I was befriended by one of the star football players who realized at some point that I was never going to make it out of high school alive is someone didn’t help me. I was extremely racist and didn’t even know it. This guy took me in and introduced me to people and the black culture. I came out of my shell and started making friends with people of all different backgrounds. I loved soaking in everything I was learning, but I still didn’t really ever know where I fit in. People made fun of the kids wearing cowboy boots which made me think that was uncool although really I loved cowboy boots- I grew up in the sticks!
I went through many phases in trying to find my identity in my life. I tried to be a Bible thumping Christian who quoted Scripture and tried to warn everyone about “the world” (in fact, I did this twice in life, once as a Baptist and then again when I became Catholic 6 years ago), I tried to be a chola once, then tried to act like a gangsta and so on. You get the point. I had an identity crisis. A lot of it stemmed from not having a dad and being sexually abused as a child, but a lot of it also came from the fact that I had no clue what my culture was exactly. Where did I belong? That was the one question that hung over my head like a dark cloud as I grew up.
I’m almost 40 years old and I’ve seen the ugliness of racism, even from the Christian community. I have been asked if I came to the US legally more times than I can count. The fact that racism still exists isn’t a shocking thing to me. I am shocked that anyone thinks it was ever gone. Being a Hispanic Catholic woman who is against abortion and pro-immigrant is not an easy thing to be, but I know I am more than any label. Who I am is a child of God first and foremost. Then I am a wife, a mother, a grandmother and then we get to the rest of it.
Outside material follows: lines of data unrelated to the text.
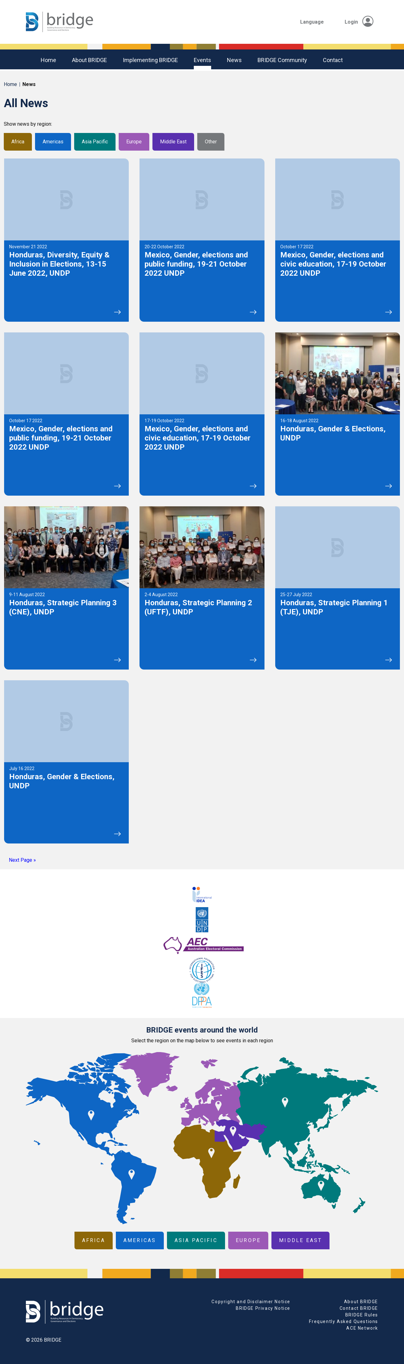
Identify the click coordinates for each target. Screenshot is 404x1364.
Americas (53, 142)
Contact (333, 60)
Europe (134, 142)
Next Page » (22, 860)
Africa (17, 142)
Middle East (173, 142)
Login (359, 22)
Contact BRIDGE (359, 1308)
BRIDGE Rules (361, 1314)
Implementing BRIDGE (150, 60)
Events (202, 60)
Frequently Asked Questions (343, 1321)
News (234, 60)
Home (48, 60)
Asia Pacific (95, 142)
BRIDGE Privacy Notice (263, 1308)
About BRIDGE (89, 60)
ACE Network (362, 1328)
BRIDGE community (282, 60)
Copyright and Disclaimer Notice (250, 1301)
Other (211, 142)
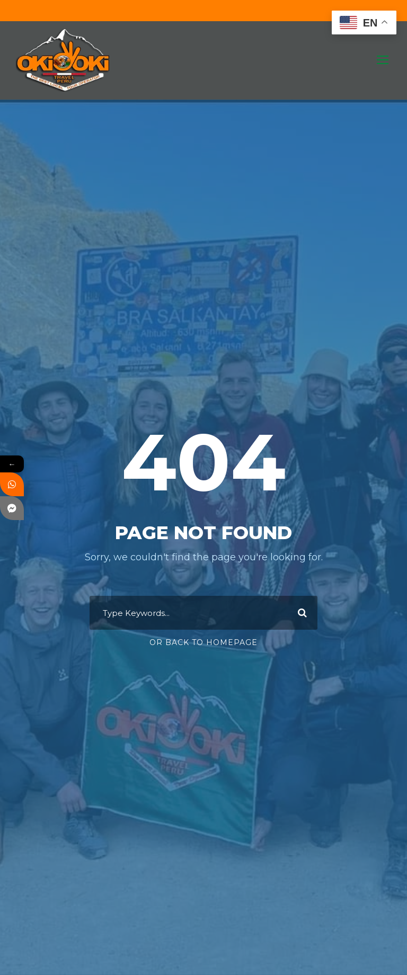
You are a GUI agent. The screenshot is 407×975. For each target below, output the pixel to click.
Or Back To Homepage (203, 642)
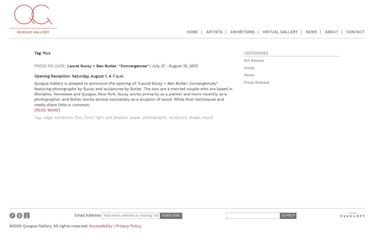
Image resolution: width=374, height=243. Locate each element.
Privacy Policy (128, 226)
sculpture (178, 117)
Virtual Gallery (280, 32)
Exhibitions (242, 32)
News (311, 32)
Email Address (117, 215)
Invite (249, 68)
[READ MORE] (47, 110)
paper (135, 117)
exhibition (64, 117)
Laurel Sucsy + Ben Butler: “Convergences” (108, 66)
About (331, 32)
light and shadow (112, 117)
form (89, 117)
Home (192, 32)
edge (48, 117)
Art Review (254, 60)
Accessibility (100, 226)
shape (194, 117)
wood (207, 117)
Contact (355, 32)
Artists (214, 32)
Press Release (257, 82)
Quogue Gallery (33, 19)
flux (78, 117)
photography (155, 117)
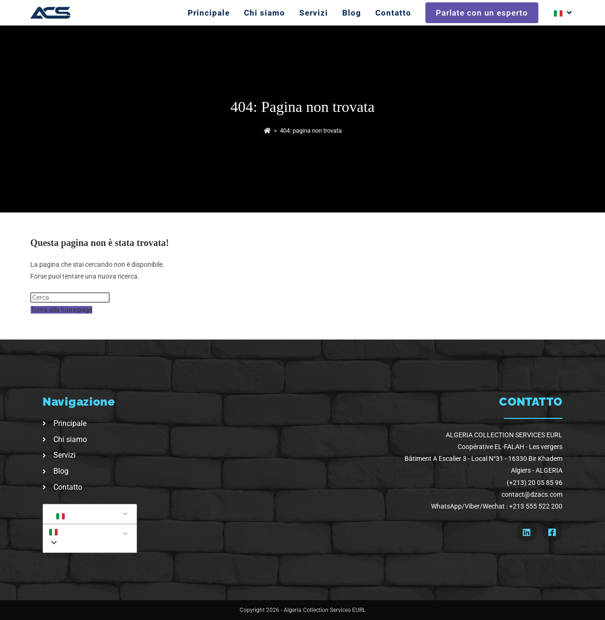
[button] (88, 532)
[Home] (267, 130)
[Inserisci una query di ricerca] (70, 297)
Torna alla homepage (61, 310)
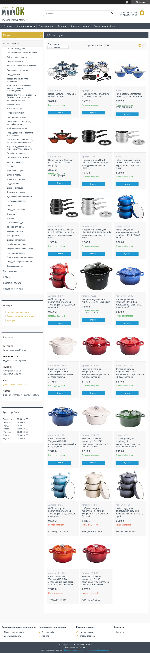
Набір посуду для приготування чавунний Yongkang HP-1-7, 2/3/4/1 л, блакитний (61, 512)
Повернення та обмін (104, 26)
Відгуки (6, 277)
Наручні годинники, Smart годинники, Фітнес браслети (19, 147)
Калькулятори (13, 104)
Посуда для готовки (16, 209)
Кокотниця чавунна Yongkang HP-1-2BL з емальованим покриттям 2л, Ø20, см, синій (62, 442)
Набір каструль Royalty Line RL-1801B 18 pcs (62, 95)
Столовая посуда (15, 222)
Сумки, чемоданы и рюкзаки (20, 257)
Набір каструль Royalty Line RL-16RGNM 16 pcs (95, 95)
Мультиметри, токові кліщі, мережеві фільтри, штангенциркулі (19, 88)
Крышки (10, 218)
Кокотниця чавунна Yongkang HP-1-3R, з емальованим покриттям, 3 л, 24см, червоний (95, 373)
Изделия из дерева (15, 170)
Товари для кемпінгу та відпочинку (17, 80)
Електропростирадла (16, 117)
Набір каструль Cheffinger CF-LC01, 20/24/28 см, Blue (129, 95)
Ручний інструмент (15, 113)
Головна (8, 26)
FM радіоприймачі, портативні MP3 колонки (20, 134)
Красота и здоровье (16, 179)
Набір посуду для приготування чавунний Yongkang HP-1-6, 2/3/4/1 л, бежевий (95, 512)
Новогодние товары (16, 253)
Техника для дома (15, 227)
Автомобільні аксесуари (18, 157)
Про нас (45, 636)
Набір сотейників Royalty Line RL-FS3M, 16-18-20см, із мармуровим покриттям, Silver (96, 233)
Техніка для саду (14, 108)
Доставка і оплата (80, 26)
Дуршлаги (11, 214)
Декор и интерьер (15, 188)
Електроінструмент (15, 162)
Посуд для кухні (14, 74)
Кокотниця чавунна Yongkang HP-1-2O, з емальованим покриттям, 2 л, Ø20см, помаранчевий (61, 580)
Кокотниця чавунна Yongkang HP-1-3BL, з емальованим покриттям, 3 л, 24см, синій (129, 303)
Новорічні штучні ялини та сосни (22, 53)
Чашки (10, 205)
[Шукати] (111, 14)
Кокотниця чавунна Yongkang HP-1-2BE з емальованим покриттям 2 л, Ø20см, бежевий (96, 442)
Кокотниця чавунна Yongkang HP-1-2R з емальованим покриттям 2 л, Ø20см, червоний (130, 373)
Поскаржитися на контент (74, 650)
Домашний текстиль (16, 240)
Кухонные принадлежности (19, 196)
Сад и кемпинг (13, 183)
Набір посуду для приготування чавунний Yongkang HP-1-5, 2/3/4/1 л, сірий (129, 512)
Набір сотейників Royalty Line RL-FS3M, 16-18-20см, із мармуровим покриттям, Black (62, 233)
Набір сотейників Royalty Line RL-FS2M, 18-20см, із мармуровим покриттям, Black (95, 164)
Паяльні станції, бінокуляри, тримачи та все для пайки (20, 140)
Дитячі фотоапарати (16, 153)
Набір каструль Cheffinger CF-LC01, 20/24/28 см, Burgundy (61, 163)
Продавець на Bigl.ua (75, 647)
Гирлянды (11, 166)
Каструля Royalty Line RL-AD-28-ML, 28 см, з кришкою (96, 300)
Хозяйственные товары (17, 244)
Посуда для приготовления (19, 261)
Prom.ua (89, 644)
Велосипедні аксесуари (17, 70)
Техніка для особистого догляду (21, 66)
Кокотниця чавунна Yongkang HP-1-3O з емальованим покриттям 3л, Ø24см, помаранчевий (96, 580)
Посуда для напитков (16, 201)
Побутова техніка (15, 61)
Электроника (13, 235)
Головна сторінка (87, 636)
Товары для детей (15, 266)
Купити (60, 112)
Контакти (61, 26)
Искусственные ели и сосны (20, 248)
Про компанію (46, 26)
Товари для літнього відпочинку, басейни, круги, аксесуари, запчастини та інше (21, 97)
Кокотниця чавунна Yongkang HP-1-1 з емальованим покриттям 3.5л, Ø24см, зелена (128, 442)
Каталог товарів (24, 26)
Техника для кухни (15, 231)
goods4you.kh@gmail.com (14, 384)
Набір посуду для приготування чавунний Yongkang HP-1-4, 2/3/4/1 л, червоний (61, 303)
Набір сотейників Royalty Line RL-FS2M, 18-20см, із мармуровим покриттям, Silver (128, 164)
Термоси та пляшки (16, 192)
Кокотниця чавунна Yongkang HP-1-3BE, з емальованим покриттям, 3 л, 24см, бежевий (61, 373)
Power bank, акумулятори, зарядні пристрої (19, 122)
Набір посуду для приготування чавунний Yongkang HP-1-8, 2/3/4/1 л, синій (129, 233)
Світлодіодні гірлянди (17, 57)
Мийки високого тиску (17, 128)
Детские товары (14, 175)
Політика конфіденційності (98, 650)
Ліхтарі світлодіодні (16, 48)
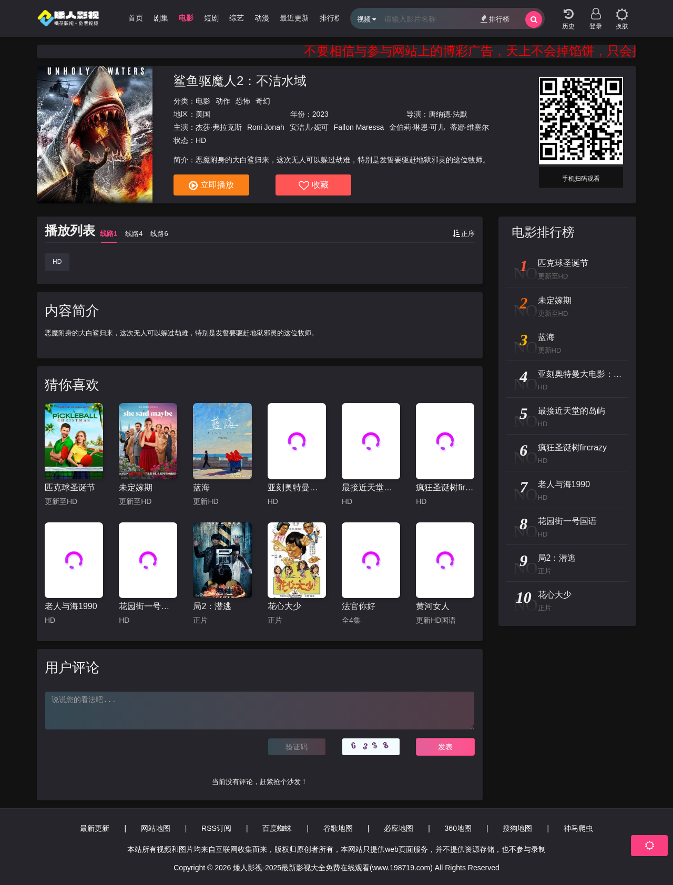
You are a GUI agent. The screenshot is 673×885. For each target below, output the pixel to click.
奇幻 (263, 101)
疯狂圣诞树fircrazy (445, 487)
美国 (203, 114)
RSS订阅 (216, 828)
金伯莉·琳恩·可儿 (417, 127)
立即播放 (211, 185)
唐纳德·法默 (448, 114)
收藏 (314, 185)
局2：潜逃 (212, 606)
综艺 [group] (236, 18)
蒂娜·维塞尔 (469, 127)
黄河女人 (433, 606)
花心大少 (284, 606)
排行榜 (495, 18)
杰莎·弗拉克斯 (219, 127)
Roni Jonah (265, 127)
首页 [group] (135, 18)
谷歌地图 (338, 828)
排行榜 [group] (331, 18)
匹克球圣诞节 (70, 487)
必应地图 (398, 828)
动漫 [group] (261, 18)
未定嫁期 (135, 487)
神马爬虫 (578, 828)
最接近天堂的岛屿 (371, 487)
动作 (223, 101)
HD (57, 261)
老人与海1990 (71, 606)
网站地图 (155, 828)
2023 (320, 114)
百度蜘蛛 (277, 828)
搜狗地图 (517, 828)
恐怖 (243, 101)
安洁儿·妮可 (309, 127)
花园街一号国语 (148, 606)
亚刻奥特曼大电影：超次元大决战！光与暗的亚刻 (297, 487)
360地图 (458, 828)
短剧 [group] (211, 18)
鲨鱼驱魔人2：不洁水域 (240, 81)
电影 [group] (186, 18)
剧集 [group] (161, 18)
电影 (203, 101)
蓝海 (201, 487)
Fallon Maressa (359, 127)
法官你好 (358, 606)
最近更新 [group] (294, 18)
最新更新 (94, 828)
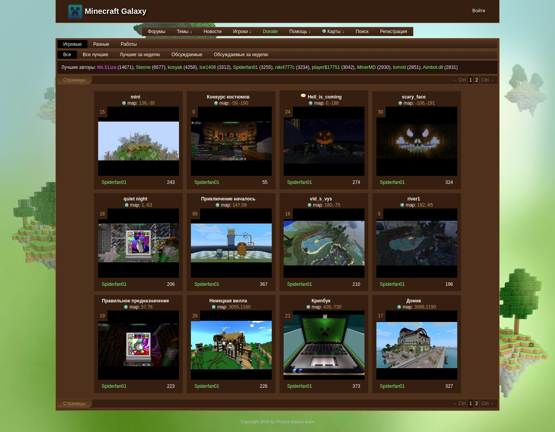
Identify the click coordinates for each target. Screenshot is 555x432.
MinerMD (366, 67)
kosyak (175, 67)
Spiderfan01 (245, 67)
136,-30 (147, 103)
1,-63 (147, 205)
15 (102, 112)
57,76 (146, 307)
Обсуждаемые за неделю (241, 54)
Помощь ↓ (300, 31)
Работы (129, 44)
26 (194, 316)
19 (102, 316)
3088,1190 (425, 307)
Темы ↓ (184, 31)
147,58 (239, 205)
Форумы (156, 31)
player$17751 (326, 67)
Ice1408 (207, 67)
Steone (143, 67)
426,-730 (332, 307)
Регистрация (393, 31)
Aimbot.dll (433, 67)
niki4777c (285, 67)
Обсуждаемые (187, 54)
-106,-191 (425, 103)
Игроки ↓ (242, 31)
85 (194, 214)
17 (380, 316)
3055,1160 (240, 307)
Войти (478, 10)
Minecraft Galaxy (115, 11)
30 (380, 112)
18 (102, 214)
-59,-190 (239, 103)
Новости (212, 31)
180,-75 (332, 205)
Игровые (72, 44)
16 (287, 214)
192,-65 (425, 205)
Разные (101, 44)
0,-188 (332, 103)
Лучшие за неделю (140, 54)
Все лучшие (95, 54)
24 (287, 112)
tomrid (399, 67)
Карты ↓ (333, 31)
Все (67, 54)
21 (287, 316)
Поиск (362, 31)
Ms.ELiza (106, 67)
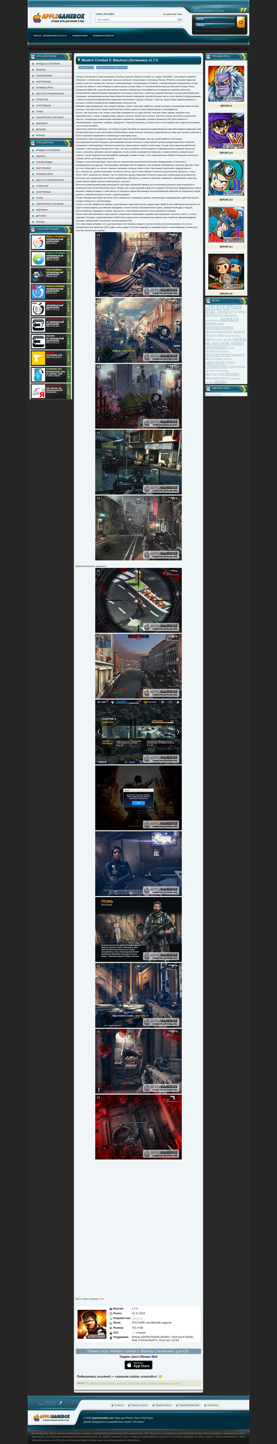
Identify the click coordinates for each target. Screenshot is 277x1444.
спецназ (152, 1383)
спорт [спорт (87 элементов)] (230, 362)
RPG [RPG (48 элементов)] (233, 311)
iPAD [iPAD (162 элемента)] (221, 306)
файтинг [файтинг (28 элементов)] (225, 370)
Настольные (43, 81)
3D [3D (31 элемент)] (206, 307)
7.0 (134, 1332)
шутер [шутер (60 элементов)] (224, 378)
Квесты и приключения (50, 93)
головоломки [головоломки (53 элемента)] (214, 331)
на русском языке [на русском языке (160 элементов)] (224, 343)
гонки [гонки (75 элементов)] (228, 331)
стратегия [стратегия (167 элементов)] (216, 366)
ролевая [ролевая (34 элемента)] (217, 358)
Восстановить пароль (207, 31)
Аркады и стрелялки (48, 64)
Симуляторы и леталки (49, 117)
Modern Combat (98, 1383)
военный (121, 1383)
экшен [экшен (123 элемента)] (220, 381)
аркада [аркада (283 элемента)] (229, 319)
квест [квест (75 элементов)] (209, 339)
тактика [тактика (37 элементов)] (209, 370)
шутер (177, 1383)
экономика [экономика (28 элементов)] (235, 378)
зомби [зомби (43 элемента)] (220, 335)
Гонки (39, 111)
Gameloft (137, 1318)
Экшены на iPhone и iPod (112, 67)
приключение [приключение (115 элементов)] (218, 354)
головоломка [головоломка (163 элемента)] (219, 327)
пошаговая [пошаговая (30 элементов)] (223, 351)
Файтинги (42, 123)
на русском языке (136, 1383)
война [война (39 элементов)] (220, 323)
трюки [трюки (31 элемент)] (217, 370)
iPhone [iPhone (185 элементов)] (234, 306)
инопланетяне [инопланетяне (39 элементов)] (232, 335)
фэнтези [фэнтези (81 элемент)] (212, 378)
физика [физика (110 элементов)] (232, 373)
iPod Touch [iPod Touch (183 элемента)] (217, 311)
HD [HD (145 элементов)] (212, 306)
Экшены (40, 70)
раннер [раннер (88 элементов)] (238, 354)
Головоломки (44, 76)
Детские (41, 129)
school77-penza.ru (214, 394)
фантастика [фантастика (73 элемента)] (214, 374)
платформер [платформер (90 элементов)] (216, 347)
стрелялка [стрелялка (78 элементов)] (236, 366)
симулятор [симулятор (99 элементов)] (215, 362)
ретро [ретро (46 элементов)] (209, 358)
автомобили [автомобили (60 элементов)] (228, 315)
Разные (40, 135)
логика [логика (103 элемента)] (240, 339)
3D (87, 1383)
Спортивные (43, 105)
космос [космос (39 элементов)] (218, 339)
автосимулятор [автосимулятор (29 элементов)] (212, 320)
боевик (112, 1383)
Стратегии (42, 99)
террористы (165, 1383)
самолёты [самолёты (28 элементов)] (227, 358)
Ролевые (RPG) (44, 87)
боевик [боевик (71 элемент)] (210, 323)
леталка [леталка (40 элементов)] (228, 339)
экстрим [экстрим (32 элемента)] (209, 382)
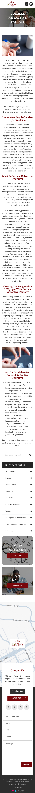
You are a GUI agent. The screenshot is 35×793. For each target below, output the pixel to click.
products (8, 511)
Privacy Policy (18, 782)
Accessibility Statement (17, 784)
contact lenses (10, 485)
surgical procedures (12, 504)
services (8, 478)
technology (9, 531)
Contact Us (17, 586)
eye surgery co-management (16, 518)
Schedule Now (17, 691)
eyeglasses (9, 491)
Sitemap (26, 782)
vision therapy (10, 471)
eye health (9, 498)
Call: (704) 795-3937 (17, 698)
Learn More (17, 555)
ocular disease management (15, 524)
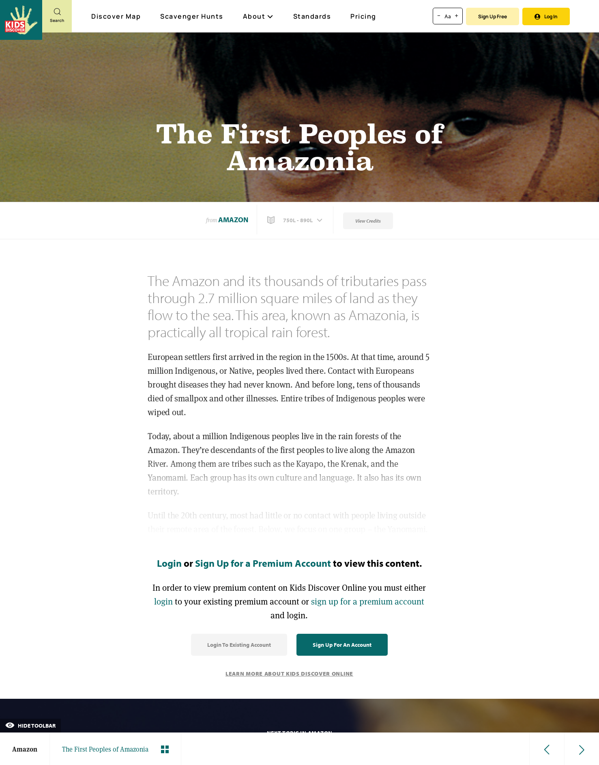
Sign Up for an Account (342, 644)
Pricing (363, 16)
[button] (295, 220)
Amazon (233, 219)
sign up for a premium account (367, 601)
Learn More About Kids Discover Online (289, 673)
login (163, 601)
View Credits (368, 221)
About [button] (258, 16)
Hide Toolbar (30, 725)
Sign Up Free (492, 16)
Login (169, 563)
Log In (546, 16)
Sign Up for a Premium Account (263, 563)
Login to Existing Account (239, 644)
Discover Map (117, 16)
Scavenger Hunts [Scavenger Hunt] (192, 17)
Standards (312, 16)
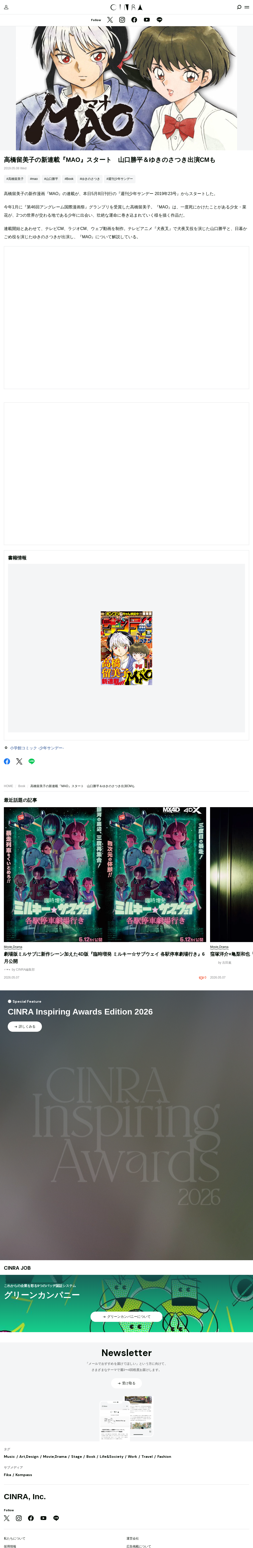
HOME (8, 786)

All of these things make up who I am and I refuse to be reduced to just one of them- like the color of my skin or trying to prove to people that I have a right to live in this country. Just like anyone else, yes, my ancestors were born here too.
The dark cloud has finally lifted, and I realize my place in this world isn’t based on any label, but on the fact that I have dignity given to me by God alone.
- I Don’t Fit a Label - June 10, 2016
2 thoughts on “I Don’t Fit a Label”
The great philosopher Dr. Seuss comes rushing into my brain as I read and honor your brave words:
“Today you are you. That is truer than true. There is no one alive who is you-er than you.”
Applauding and celebrating your you-ness today, Leticia.
“…I know I am more than any label. Who I am is a child of God first and foremost.” Amen! If we could all remember that all the time. We are beloved children of God regardless of labels others may put on us.Thank you for sharing your story Leticia. I’m so glad you are here! Blessings to you!